This week is quite a whirlwind for Birmingham Southern College. On the one hand, it’s baseball team has advanced to the eight-team championship bracket of the Division III Baseball World Series and will play its opening game against Salve-Regina this Friday. On the other hand, Birmingham Southern College will official and permanently shut down due to a longstanding and unsustainable financial crisis. That closure is also happening this Friday. And should Birmingham Southern win the entire series, they would be awarded a trophy for which there is no longer a case. It is oddly similar to the storyline of Will Ferrell’s Semi Pro if the Flint Tropics were a college. 

There’s been a lot of conversation about college sports this past week, mainly focused on the potential solvency of teams after an NCAA settlement that will cost universities billions in past and future player payouts. But virtually all of that discussion is about Division I sports, the stuff we watch on television at schools with brand names with players that keep agents on retainer. That’s a lot different than what happens at Birmingham Southern, a school that plays in non-scholarship Division III where sports generate revenue through increased enrollment, not TV. Some Division I schools are considering cutting non-revenue sports to keep from losing money. In Division III, all sports are non-revenue, and cutting one means fewer students paying tuition to be there. In Division I, we might see the end of walk-on athletes. Everyone is technically a walk-on in Division III. So when you consider the plight of Birmingham Southern baseball, you have to change your mindset. 

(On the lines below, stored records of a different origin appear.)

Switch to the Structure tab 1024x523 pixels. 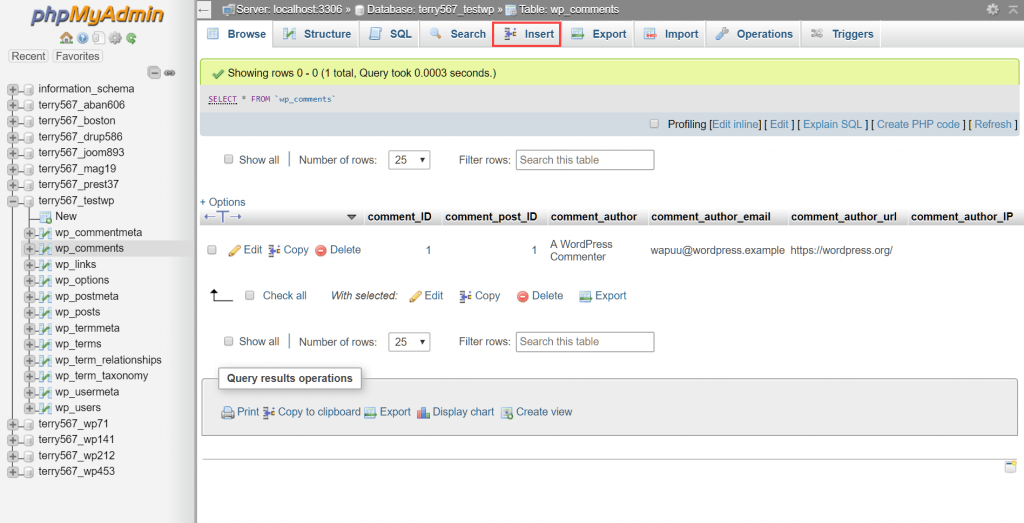click(x=317, y=34)
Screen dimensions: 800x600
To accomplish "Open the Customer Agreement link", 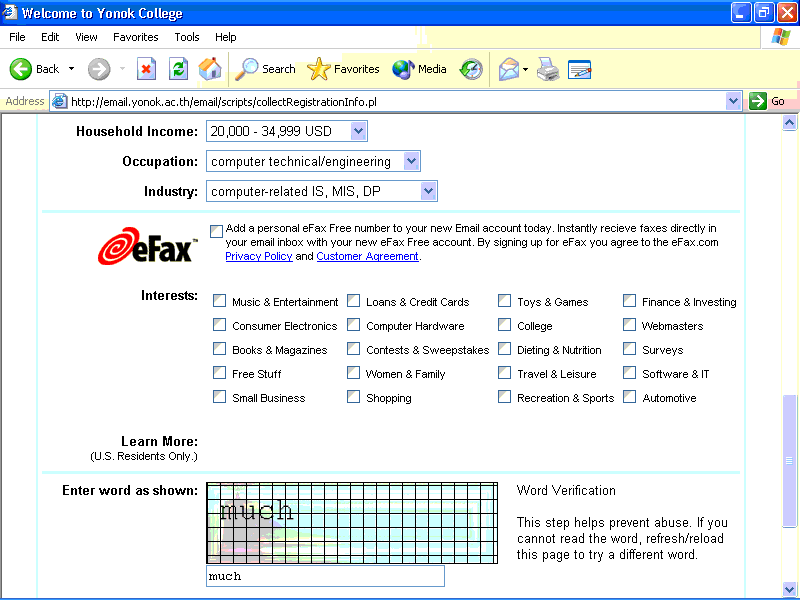I will coord(367,256).
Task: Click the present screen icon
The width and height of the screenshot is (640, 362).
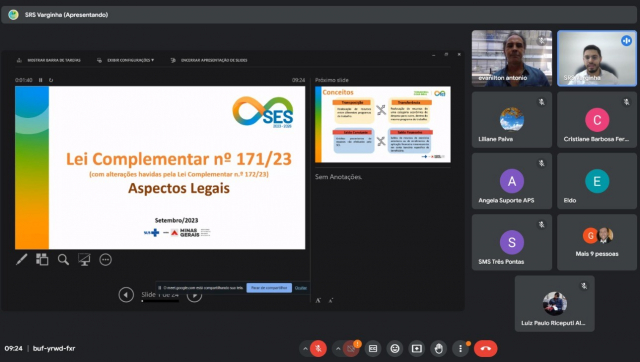Action: point(417,349)
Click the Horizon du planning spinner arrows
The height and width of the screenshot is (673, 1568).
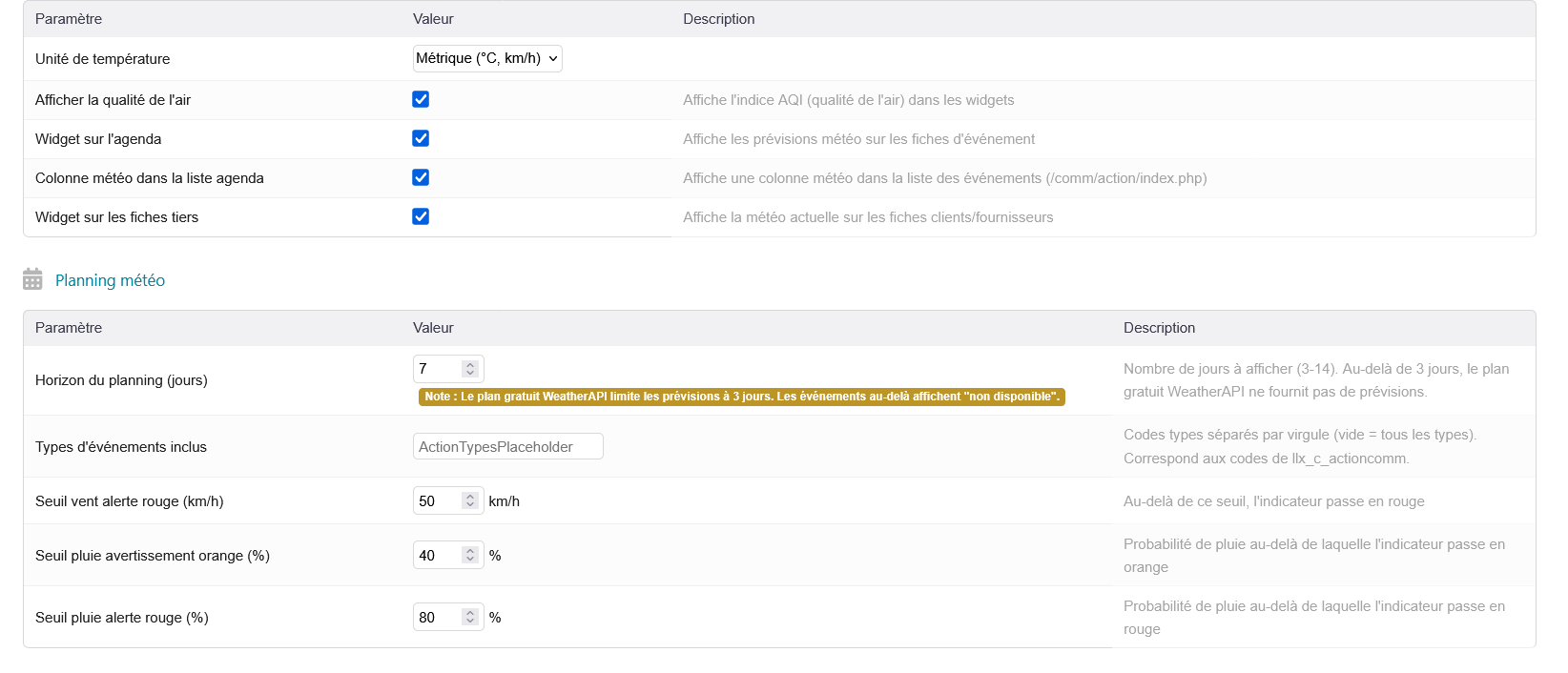click(470, 369)
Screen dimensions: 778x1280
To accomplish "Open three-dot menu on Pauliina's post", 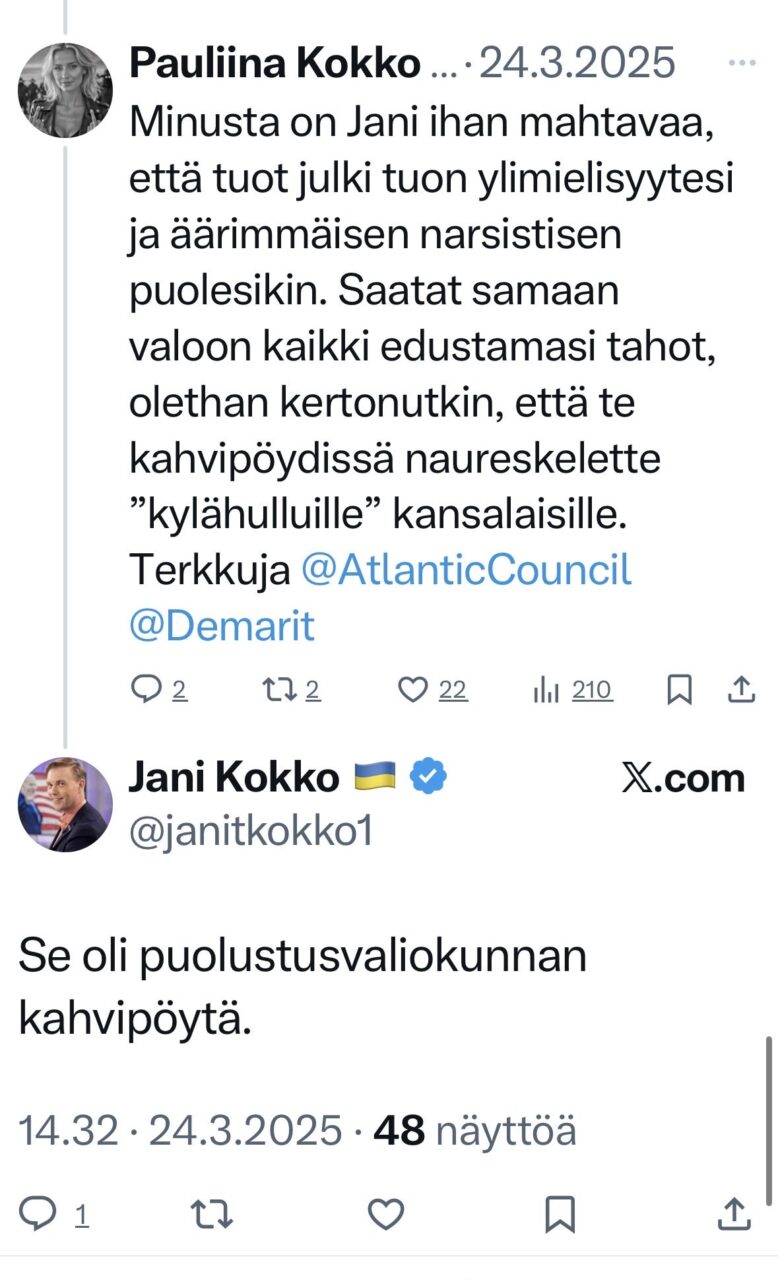I will click(741, 64).
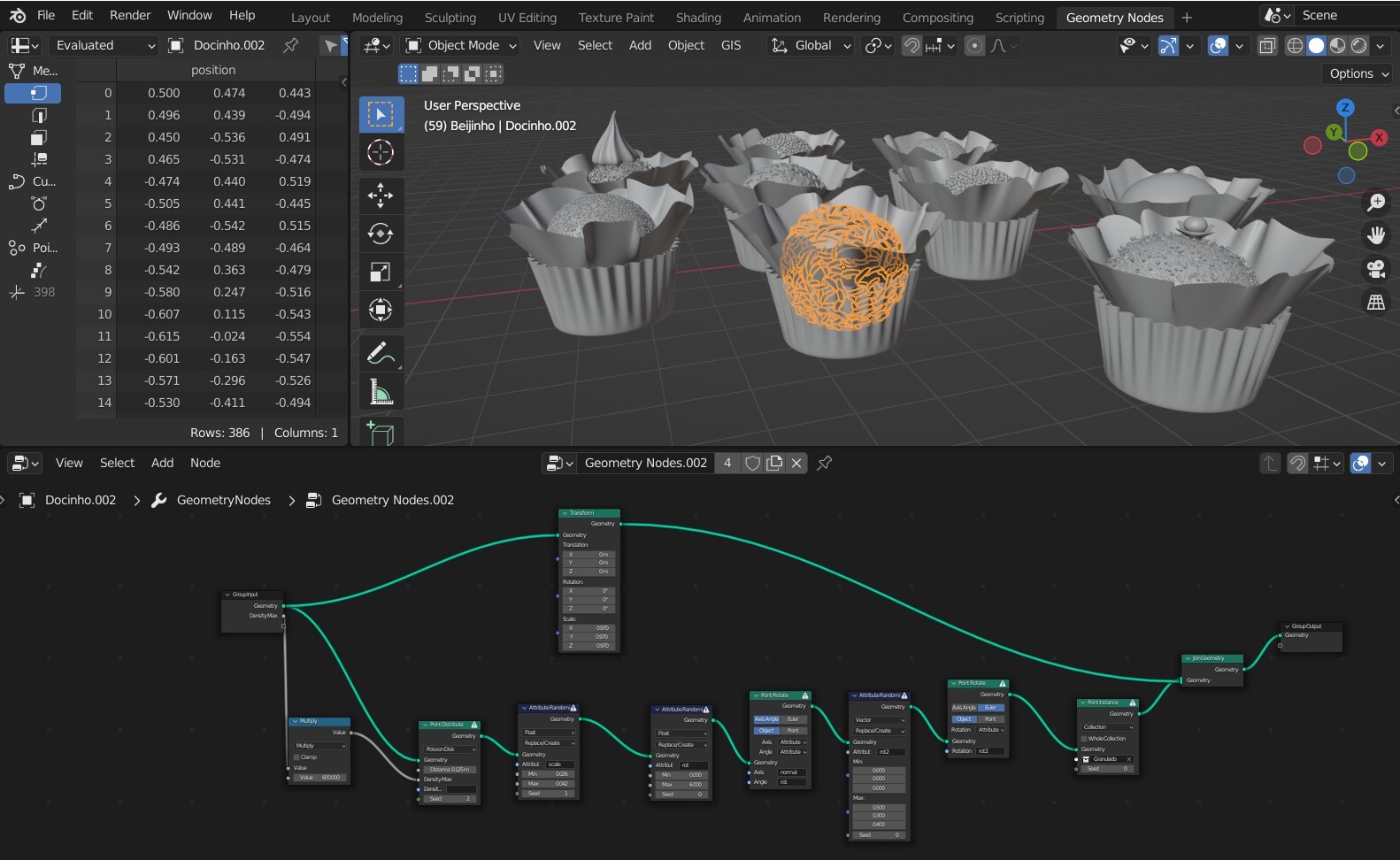The width and height of the screenshot is (1400, 860).
Task: Select the Cursor tool in viewport toolbar
Action: point(381,153)
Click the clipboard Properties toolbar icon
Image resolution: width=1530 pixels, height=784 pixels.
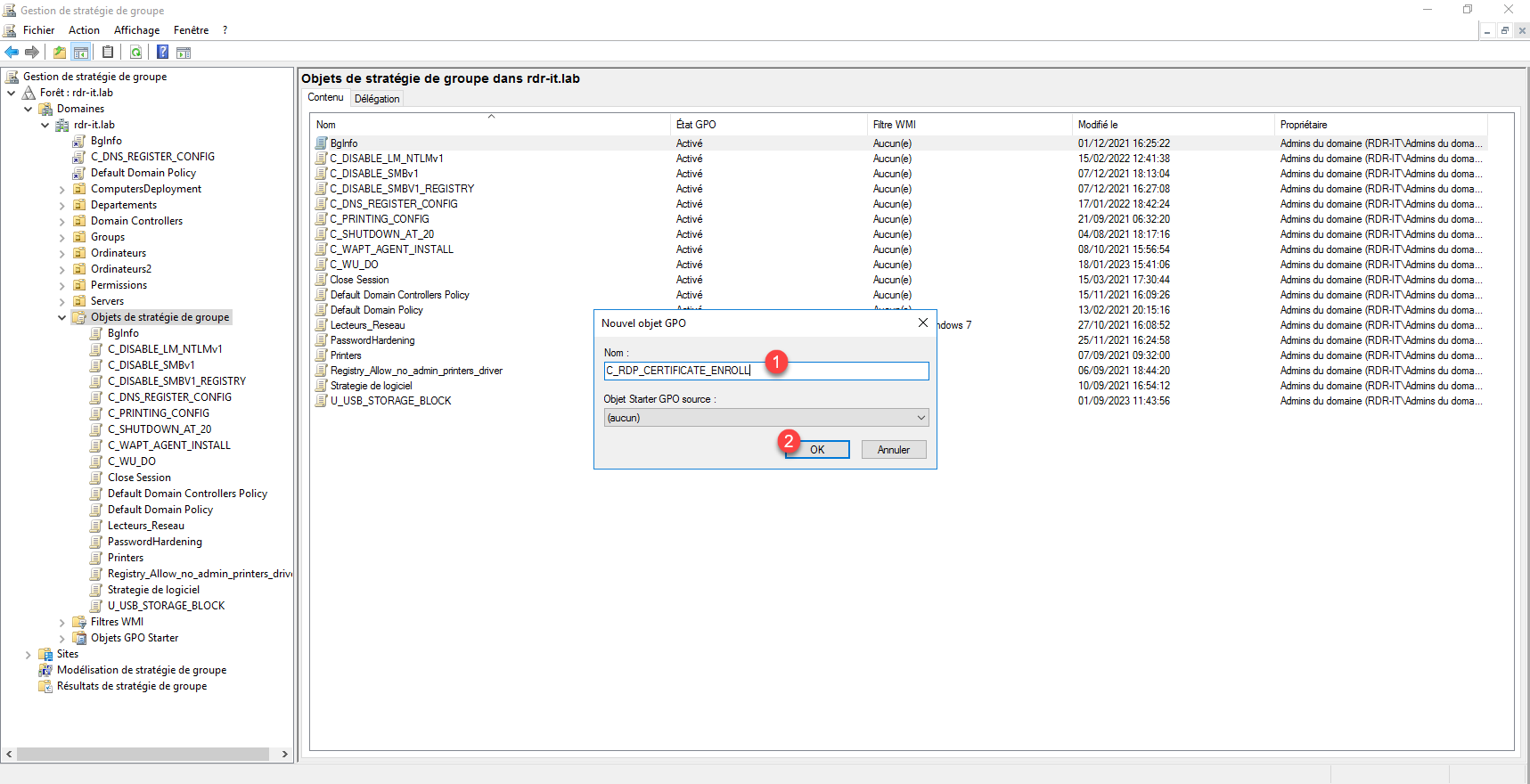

Birmingham Southern is one of list of colleges that have or will shut down in recent times. This year we’ll see around 20 close its doors, a significant percentage from the Northeast. The year before was about the same, and it seems like we’ll have a steady drumbeat up to the anticipated enrollment cliff in 2026, when who knows what’ll happen. Whereas universities often thought first and foremost about curriculum and course catalogues, now it’s all eyes on enrollment strategies and targeted recruiting. It’s how to convince a potentially shrinking number of college bound high school seniors to choose your campus for the next four years. 

One of the ways to do that, especially for small private colleges that have to compete with their larger and often more affordable public brethren, is sports. What’s the fastest growing place for college football? Division III. Because a college football team might mean an extra 100 tuition paying students on campus and, not for nothing, might be one of the few stopgaps in the growing gender divide in college attendance. So while Alvernia University may only have 1500 undergraduates, adding a football team in 2018 made sure 100 wouldn’t be going anywhere. Same with Hilbert College, where starting in 2023, about 1 in 8 students are likely football players. Division III sports isn’t what we often consider in the national rhetoric around college athletics. Yet it’s hard to imagine campuses where sports and life are more interwoven and academics and athletics are more co-dependent than those in D3.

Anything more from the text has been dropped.